Non sono un’operatrice, sono un’attivista: quello che verifico con mano ogni giorno è che c’è un abbandono da parte delle istituzioni. L’altra sera almeno 120 persone richiedenti asilo – molti con i documenti per poter entrare in accoglienza – erano lasciate in strada perché non c’era posto nei campi. Questa situazione è assurda. Viene gestita di anno in anno come se fosse un’emergenza, ma un’emergenza non è. D’inverno col gelo ci sono meno flussi, poi in primavera e in estate i numeri sono sempre alti. Trattare questo fenomeno come emergenziale significa voler alimentare una cultura dell’odio, del razzismo e dell’ostilità dipingendo questi ragazzi come criminali.
Trattare le migrazioni come un fenomeno emergenziale significa voler alimentare una cultura dell’odio, del razzismo e dell’ostilità
Come vivono queste persone abbandonate in strada?
Con il supporto che diamo noi di Linea d’Ombra, finché non riescono a entrare nel sistema di accoglienza. Grazie al sostegno di tutta Italia, riusciamo ogni giorno a portare cure sanitarie, vestiti, scarpe. Poi ci sono i Fornelli resistenti, nati proprio qui nella “Piazza del mondo” (piazza Libertà, di fronte alla stazione di Trieste, ndr), che periodicamente vengono a portare da mangiare. In questi giorni abbiamo sfamato 250 persone, la fame è tanta.
Voi attivisti avete organizzato anche un presidio alle sette di mattina, quando di solito passava la polizia a far allontanare le persone migranti dalla pensilina di Porto vecchio.
Il presidio è durato 19 giorni, l’abbiamo sospeso da poco, ma siamo pronti a riattivarlo appena ce ne sarà bisogno.
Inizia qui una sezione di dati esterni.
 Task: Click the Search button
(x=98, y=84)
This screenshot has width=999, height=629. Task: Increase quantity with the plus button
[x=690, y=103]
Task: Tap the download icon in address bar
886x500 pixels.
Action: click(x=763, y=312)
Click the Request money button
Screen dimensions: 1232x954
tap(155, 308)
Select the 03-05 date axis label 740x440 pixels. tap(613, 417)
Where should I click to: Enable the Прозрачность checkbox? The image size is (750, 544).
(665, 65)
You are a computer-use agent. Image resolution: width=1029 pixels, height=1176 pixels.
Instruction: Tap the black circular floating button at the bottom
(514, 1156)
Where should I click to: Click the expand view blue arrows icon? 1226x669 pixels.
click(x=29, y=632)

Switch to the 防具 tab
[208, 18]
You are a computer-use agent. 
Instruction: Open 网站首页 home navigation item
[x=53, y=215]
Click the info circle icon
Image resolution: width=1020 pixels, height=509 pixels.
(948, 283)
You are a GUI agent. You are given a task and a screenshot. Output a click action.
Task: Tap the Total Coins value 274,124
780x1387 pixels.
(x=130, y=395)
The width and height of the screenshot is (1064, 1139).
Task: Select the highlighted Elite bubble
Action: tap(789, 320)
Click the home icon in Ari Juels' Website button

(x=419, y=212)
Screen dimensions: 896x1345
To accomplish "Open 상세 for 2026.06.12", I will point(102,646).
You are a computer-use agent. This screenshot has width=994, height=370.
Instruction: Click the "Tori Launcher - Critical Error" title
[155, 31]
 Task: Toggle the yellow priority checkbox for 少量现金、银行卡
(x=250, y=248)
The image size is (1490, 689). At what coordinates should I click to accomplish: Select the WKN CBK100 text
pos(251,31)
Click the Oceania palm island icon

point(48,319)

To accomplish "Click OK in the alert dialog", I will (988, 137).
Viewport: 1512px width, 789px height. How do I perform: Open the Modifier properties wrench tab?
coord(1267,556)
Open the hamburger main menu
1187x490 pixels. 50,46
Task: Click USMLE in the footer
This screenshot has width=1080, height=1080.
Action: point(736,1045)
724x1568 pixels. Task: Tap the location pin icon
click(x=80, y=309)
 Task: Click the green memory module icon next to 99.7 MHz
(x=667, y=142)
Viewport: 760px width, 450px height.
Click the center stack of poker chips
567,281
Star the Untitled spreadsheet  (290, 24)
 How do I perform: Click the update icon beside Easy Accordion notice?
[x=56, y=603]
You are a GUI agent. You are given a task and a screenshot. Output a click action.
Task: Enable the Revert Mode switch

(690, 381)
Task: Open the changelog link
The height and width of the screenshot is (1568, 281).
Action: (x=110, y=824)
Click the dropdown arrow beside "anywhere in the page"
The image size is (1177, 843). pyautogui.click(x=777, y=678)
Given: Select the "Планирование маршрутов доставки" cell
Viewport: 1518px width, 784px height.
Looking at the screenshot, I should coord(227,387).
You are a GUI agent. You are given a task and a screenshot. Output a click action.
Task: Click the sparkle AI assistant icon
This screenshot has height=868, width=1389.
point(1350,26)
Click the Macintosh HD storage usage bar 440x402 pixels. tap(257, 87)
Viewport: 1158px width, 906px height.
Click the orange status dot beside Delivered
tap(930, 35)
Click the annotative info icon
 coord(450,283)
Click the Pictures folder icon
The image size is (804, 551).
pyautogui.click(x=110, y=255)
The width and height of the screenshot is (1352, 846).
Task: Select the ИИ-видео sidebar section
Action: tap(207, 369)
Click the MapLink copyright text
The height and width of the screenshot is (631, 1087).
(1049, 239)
Da quando abbiamo iniziato a presidiare, la polizia non è più venuta. Non aveva senso continuare a star lì: è stato però un segnale molto bello e importante, abbiamo avuto tantissime persone che sono venute da molte città – Pesaro, Firenze e Padova, per esempio –, partendo prestissimo. Era giusto però dare un momento di fine. Le nostre rivendicazioni sono state ben chiare: non possiamo accettare questo abbandono. Né che si mandi al macero, come è stato fatto il 12 di agosto, quando la polizia è venuta con gli addetti della ditta Italspurghi, un patrimonio di coperte e di beni donati ai ragazzi.

Avete avuto occasione di parlare con i poliziotti?
Ci hanno detto che eseguono gli ordini. Una mattina mi è capitato di vedere una persona che veniva a portare un sacco a pelo sotto la pensilina, con la sua bicicletta. Un vigile l’ha fermato e gli ha detto che se avesse abbandonato il sacco a pelo – ha usato proprio il verbo “abbandonare” – sarebbe stato perseguibile per abbandono di rifiuti urbani. Il signore ha risposto «Ma io lo voglio donare a uno di loro, che non ha niente», ma il vigile ha insistito.
Le nostre rivendicazioni sono chiare: non possiamo accettare questo abbandono
Le autorità vi hanno dato delle risposte a seguito del presidio?
No, assolutamente. Abbiamo lanciato vari comunicati e cercheremo .- assieme alle altre associazioni solidali – di andare a un incontro col prefetto. Ma sono cose che richiedono tempo. Intanto queste persone sono lì, abbandonate, in condizioni disastrose e terribili.
Dove sono andate a ripararsi le persone migranti?
A Spazio 11 – che però non aveva la capienza per ospitare tutti – e in tre locali della chiesa di Sant’Anastasio, grazie al parroco don Gustavo Pez. Quando ho visto cosa stava succedendo, ho chiamato il vescovo di Treste (don Enrico Trevisi, ndr), perché autorizzasse il suo utilizzo. Ha aiutato molto anche l’Unhcr, che ha fatto sì che venisse utilizzato ogni posto libero in Spazio 11. Siamo riusciti ad accogliere in totale 180 persone.